*SUPPLIED MATERIAL*.
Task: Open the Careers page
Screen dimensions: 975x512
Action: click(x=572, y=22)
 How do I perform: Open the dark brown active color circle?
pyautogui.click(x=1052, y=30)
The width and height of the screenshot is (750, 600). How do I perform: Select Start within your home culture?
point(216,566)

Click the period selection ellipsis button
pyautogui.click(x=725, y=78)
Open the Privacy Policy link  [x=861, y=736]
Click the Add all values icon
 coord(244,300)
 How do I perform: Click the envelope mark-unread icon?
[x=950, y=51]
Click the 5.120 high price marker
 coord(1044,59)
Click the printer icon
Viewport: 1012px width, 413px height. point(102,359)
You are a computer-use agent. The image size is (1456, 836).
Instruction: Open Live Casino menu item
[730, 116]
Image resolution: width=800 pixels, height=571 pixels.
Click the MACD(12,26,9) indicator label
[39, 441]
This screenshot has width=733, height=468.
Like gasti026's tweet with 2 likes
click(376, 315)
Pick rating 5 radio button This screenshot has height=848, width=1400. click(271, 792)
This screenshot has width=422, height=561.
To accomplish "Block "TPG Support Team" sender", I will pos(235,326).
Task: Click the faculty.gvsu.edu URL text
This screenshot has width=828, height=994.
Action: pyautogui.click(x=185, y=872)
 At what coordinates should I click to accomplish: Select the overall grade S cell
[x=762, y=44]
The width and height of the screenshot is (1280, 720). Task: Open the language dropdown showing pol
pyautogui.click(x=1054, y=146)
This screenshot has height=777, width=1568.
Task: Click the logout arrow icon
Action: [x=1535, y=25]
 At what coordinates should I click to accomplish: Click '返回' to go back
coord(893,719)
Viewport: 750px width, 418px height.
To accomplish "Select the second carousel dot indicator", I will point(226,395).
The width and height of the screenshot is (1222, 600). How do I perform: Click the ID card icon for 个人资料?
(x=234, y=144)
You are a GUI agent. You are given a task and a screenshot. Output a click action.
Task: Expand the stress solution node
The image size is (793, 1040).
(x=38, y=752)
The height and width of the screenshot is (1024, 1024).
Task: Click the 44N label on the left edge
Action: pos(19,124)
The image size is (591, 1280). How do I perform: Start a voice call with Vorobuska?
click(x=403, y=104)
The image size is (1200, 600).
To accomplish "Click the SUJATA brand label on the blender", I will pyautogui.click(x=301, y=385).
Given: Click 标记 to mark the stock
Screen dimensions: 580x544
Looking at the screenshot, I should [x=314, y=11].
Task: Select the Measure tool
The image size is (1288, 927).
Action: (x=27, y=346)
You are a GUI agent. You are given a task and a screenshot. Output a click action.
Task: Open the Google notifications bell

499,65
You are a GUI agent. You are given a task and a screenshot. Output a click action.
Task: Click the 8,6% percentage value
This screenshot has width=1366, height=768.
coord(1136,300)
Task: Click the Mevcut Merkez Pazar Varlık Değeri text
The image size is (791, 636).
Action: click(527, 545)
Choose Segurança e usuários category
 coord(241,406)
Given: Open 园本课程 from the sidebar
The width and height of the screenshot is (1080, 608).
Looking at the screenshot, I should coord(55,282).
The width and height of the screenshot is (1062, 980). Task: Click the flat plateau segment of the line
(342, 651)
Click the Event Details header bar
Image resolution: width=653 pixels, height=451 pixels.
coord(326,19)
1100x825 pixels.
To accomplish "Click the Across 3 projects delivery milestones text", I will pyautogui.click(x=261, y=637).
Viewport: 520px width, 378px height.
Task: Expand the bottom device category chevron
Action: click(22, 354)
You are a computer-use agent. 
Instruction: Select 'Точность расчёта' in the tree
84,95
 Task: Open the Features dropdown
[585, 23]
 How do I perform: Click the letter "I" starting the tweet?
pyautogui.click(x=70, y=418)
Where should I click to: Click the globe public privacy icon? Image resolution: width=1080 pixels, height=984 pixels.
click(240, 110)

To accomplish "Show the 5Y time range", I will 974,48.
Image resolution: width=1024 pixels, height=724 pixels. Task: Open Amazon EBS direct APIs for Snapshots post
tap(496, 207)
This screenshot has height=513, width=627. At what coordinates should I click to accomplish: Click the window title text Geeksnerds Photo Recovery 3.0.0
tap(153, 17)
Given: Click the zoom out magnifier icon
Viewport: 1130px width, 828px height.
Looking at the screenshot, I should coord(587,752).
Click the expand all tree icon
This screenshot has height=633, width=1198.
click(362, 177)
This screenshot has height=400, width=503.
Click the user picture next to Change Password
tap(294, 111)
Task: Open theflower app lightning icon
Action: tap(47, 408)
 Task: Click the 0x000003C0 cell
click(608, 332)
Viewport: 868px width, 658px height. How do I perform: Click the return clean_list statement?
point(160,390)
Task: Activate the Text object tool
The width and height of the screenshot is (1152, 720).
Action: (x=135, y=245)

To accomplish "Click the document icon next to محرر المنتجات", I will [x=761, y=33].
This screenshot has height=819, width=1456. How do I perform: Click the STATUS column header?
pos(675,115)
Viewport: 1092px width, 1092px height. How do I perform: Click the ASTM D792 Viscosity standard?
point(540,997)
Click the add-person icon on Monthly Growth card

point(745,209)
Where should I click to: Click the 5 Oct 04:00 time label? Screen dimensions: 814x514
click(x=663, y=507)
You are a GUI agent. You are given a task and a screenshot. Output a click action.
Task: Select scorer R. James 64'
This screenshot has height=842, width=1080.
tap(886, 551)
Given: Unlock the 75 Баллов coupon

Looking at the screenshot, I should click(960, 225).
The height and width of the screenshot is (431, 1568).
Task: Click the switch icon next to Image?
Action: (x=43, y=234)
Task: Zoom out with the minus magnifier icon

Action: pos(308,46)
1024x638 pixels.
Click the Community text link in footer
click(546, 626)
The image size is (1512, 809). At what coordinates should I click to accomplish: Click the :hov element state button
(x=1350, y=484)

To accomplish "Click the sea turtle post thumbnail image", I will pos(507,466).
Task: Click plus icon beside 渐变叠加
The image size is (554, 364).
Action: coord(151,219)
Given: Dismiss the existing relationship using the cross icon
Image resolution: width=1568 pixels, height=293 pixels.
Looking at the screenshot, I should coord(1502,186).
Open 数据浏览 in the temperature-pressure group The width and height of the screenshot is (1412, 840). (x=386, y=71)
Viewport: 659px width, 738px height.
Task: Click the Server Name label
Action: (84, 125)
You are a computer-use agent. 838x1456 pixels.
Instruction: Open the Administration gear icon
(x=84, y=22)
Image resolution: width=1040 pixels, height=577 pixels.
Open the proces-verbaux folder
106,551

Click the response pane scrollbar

*AIM OF THE TASK*. The answer is the run of lines above from the line containing "Choose Segurança e usuários category" through the line containing "1100x825 pixels.", copied exactly and alone.

*ANSWER BOX*.
Choose Segurança e usuários category
 coord(241,406)
Given: Open 园本课程 from the sidebar
The width and height of the screenshot is (1080, 608).
Looking at the screenshot, I should coord(55,282).
The width and height of the screenshot is (1062, 980). Task: Click the flat plateau segment of the line
(342, 651)
Click the Event Details header bar
Image resolution: width=653 pixels, height=451 pixels.
coord(326,19)
1100x825 pixels.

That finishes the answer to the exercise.